Data for this exercise:
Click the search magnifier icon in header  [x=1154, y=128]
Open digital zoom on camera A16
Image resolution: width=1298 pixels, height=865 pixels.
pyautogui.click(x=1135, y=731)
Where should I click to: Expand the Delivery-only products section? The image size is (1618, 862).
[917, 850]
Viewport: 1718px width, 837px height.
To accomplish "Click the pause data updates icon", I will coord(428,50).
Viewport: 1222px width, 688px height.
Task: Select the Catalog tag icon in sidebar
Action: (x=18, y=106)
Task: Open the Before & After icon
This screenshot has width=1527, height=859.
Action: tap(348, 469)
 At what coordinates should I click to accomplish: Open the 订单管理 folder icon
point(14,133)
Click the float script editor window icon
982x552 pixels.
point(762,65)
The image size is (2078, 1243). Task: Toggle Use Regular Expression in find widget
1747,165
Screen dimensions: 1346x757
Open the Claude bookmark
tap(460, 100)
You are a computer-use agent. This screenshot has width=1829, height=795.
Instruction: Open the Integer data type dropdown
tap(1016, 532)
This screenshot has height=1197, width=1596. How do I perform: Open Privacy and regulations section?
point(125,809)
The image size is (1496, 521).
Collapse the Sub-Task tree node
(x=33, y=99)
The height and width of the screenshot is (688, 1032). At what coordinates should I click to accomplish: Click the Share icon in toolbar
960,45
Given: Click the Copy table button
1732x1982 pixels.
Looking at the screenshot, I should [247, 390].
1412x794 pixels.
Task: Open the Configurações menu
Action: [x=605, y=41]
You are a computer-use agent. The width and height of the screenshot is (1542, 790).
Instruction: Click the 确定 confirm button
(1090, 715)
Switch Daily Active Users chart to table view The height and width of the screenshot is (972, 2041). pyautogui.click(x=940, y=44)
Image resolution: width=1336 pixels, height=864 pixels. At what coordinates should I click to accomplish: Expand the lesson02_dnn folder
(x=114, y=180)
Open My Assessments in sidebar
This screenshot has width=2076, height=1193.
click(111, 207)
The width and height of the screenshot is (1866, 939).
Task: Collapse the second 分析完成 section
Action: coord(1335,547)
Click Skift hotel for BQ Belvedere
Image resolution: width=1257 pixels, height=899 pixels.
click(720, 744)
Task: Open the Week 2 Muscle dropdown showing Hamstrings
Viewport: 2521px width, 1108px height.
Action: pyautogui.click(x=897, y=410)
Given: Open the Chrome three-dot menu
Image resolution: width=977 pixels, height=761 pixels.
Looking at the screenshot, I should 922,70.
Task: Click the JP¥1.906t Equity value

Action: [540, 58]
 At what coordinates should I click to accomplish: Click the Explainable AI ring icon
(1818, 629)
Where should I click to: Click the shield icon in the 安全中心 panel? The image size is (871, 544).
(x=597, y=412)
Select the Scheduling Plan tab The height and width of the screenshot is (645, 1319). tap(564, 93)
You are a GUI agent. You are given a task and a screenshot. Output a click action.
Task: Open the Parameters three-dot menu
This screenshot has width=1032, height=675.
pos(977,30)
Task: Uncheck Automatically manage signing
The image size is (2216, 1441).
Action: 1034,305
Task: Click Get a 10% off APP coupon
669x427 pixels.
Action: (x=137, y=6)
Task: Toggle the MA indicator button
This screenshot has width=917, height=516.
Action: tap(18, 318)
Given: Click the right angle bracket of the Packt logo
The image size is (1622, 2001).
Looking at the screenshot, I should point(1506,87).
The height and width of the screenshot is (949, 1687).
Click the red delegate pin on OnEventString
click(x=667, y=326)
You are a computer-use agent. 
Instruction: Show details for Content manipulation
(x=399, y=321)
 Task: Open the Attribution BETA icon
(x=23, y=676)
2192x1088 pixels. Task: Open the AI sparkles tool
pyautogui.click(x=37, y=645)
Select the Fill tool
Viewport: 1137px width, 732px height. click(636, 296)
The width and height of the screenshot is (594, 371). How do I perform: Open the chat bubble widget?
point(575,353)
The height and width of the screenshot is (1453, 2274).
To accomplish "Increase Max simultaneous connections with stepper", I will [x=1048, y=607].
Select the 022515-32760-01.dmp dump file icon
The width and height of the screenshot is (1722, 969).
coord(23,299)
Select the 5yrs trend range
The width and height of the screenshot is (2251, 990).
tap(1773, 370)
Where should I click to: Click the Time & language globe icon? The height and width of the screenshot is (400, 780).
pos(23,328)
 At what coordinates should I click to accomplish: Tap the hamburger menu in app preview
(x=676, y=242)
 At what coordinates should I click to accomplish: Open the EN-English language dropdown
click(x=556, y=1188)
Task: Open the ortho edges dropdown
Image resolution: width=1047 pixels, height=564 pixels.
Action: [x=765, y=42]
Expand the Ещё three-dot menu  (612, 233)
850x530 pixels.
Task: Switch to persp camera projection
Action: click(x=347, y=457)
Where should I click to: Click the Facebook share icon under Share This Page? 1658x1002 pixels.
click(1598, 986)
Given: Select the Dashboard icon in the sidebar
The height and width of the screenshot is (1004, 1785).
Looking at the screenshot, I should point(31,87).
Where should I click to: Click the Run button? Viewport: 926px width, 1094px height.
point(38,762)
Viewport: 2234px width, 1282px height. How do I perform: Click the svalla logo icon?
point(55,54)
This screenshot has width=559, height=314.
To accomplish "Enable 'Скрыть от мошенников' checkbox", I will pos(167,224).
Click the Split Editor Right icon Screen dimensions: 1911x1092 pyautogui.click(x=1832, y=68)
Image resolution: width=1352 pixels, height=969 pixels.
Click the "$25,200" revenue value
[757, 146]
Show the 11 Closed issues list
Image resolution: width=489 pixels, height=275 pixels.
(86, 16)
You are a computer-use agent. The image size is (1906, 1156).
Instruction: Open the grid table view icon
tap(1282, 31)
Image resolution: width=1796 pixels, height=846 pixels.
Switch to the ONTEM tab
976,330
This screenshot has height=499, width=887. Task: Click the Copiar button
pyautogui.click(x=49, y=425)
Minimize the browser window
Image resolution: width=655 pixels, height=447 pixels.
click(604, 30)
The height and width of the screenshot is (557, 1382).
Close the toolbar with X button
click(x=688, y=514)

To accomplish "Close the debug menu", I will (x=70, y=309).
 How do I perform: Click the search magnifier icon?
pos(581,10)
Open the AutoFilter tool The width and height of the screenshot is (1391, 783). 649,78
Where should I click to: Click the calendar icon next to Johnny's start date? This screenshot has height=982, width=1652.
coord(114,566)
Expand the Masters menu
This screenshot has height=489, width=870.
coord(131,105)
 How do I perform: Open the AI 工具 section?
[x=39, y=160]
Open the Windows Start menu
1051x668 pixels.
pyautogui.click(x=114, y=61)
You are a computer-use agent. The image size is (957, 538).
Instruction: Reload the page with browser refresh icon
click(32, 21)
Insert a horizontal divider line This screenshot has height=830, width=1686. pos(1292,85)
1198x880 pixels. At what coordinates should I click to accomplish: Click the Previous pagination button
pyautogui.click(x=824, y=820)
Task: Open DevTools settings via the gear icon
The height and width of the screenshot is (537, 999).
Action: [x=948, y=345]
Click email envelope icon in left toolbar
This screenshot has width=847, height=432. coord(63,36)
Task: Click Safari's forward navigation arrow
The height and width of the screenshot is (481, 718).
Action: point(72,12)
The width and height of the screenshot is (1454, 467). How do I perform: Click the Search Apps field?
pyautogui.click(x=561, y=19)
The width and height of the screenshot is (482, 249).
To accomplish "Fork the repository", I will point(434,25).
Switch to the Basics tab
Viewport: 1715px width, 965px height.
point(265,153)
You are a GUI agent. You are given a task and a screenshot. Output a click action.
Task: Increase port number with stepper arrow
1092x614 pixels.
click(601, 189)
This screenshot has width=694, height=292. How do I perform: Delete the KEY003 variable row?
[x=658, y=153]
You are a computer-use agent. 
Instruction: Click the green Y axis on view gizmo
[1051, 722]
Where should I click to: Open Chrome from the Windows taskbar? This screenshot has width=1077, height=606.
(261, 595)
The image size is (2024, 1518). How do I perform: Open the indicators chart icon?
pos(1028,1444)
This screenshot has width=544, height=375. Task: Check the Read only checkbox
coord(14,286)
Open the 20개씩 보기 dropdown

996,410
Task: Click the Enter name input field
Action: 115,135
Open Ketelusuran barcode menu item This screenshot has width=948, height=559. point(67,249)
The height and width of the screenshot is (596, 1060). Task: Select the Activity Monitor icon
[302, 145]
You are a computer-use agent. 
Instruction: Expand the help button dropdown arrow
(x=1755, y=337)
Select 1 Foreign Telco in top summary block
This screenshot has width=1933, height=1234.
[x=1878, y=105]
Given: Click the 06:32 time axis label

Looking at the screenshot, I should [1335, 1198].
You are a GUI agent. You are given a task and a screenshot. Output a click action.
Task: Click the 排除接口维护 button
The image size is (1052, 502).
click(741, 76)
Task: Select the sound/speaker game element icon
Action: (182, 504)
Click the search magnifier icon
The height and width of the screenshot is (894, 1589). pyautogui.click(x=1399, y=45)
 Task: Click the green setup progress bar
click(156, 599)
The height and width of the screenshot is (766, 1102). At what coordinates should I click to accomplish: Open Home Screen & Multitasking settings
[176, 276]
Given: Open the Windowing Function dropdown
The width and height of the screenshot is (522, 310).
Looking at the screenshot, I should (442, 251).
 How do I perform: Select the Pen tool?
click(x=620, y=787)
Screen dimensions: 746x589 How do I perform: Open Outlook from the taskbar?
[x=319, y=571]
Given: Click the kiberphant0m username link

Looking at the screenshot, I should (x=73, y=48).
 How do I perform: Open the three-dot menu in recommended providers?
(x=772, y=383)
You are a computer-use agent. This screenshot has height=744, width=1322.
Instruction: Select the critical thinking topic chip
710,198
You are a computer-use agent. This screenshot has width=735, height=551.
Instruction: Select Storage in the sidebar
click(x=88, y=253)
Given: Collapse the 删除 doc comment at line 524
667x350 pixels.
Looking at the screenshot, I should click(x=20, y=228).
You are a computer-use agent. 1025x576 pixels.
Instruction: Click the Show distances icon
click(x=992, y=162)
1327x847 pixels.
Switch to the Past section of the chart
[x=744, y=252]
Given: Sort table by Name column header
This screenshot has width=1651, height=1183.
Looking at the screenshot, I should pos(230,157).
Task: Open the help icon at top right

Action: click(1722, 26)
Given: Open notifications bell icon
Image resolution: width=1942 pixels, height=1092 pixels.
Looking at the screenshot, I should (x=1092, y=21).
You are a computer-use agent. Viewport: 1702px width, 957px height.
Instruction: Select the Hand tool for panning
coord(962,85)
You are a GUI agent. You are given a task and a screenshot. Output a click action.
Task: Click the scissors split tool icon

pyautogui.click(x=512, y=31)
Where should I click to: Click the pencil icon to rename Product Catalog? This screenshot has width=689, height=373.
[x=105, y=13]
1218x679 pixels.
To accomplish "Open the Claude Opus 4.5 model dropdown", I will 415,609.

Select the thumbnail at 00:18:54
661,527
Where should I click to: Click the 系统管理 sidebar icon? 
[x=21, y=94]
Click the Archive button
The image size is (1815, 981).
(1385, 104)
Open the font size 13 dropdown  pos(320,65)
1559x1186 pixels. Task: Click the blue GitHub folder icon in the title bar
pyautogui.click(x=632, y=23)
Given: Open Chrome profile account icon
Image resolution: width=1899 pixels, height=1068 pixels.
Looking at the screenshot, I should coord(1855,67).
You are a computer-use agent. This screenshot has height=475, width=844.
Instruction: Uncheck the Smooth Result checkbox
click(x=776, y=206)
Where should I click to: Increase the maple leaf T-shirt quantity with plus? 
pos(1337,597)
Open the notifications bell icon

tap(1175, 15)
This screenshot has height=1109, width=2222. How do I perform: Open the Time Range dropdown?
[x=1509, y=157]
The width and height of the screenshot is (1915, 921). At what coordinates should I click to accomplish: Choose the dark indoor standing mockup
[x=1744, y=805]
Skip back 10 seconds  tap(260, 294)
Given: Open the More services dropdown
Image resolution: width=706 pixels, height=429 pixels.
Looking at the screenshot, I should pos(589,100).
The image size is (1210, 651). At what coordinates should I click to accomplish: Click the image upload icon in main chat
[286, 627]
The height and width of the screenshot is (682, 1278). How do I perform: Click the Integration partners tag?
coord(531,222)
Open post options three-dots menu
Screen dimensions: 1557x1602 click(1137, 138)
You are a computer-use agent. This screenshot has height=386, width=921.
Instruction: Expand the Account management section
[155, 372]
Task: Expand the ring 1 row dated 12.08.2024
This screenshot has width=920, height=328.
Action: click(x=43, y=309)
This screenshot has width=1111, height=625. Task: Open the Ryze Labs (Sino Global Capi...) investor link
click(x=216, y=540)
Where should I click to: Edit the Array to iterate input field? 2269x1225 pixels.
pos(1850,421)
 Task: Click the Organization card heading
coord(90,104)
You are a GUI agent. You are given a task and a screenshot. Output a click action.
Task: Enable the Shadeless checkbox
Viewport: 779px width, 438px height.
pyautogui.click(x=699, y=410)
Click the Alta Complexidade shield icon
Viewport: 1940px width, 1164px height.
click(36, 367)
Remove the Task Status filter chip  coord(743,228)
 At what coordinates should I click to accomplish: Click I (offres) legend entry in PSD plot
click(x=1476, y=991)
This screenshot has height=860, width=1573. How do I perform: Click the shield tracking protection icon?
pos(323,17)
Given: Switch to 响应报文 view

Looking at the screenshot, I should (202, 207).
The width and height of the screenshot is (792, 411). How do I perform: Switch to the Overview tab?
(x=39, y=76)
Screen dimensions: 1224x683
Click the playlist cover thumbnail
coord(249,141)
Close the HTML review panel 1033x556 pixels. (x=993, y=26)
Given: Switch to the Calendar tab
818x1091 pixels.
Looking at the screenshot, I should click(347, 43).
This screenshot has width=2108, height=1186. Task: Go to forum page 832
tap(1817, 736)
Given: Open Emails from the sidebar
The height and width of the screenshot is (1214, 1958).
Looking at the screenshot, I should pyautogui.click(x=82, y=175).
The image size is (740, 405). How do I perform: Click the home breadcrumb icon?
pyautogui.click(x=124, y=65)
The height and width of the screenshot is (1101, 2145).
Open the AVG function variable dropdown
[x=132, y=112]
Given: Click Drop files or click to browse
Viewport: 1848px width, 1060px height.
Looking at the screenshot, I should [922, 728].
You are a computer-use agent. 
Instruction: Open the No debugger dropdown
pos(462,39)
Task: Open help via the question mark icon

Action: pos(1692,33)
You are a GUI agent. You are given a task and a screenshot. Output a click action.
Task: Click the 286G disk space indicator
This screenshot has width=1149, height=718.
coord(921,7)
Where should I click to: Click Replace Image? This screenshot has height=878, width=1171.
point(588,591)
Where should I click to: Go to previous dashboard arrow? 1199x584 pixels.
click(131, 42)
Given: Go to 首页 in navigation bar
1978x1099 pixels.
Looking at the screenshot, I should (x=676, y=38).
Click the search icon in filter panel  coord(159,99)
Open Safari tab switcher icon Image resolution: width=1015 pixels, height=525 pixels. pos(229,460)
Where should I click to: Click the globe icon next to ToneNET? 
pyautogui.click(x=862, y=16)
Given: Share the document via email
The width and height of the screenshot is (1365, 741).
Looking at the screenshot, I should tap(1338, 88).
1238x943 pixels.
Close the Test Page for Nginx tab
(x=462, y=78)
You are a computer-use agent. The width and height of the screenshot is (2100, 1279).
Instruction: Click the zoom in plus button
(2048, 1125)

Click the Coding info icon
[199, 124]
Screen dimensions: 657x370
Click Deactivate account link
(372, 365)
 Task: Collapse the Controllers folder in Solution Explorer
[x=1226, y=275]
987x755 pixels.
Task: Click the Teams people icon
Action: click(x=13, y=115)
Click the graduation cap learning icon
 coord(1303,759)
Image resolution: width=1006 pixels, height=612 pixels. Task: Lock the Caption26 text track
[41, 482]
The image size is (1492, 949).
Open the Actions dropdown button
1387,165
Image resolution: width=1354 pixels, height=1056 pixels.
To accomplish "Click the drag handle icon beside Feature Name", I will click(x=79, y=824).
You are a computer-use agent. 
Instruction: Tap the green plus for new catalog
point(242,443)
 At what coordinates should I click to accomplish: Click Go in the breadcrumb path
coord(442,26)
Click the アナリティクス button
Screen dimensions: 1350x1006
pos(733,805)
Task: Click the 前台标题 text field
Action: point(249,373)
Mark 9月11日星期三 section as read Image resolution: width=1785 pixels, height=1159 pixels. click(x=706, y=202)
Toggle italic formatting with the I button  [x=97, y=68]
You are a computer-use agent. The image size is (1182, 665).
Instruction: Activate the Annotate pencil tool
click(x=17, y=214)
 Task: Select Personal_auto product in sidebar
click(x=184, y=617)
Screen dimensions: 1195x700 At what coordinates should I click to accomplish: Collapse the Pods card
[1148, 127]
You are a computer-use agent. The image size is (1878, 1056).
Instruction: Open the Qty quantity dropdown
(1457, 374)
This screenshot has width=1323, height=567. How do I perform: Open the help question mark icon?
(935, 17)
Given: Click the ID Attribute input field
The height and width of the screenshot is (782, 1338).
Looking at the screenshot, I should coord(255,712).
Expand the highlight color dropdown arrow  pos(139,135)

Problem details:
The expected output is the lines from the one with "Instruction: Open the Qty quantity dropdown" through the end of the data, exactly as written and nothing more.

Solution to this exercise:
Instruction: Open the Qty quantity dropdown
(1457, 374)
This screenshot has width=1323, height=567. How do I perform: Open the help question mark icon?
(935, 17)
Given: Click the ID Attribute input field
The height and width of the screenshot is (782, 1338).
Looking at the screenshot, I should coord(255,712).
Expand the highlight color dropdown arrow  pos(139,135)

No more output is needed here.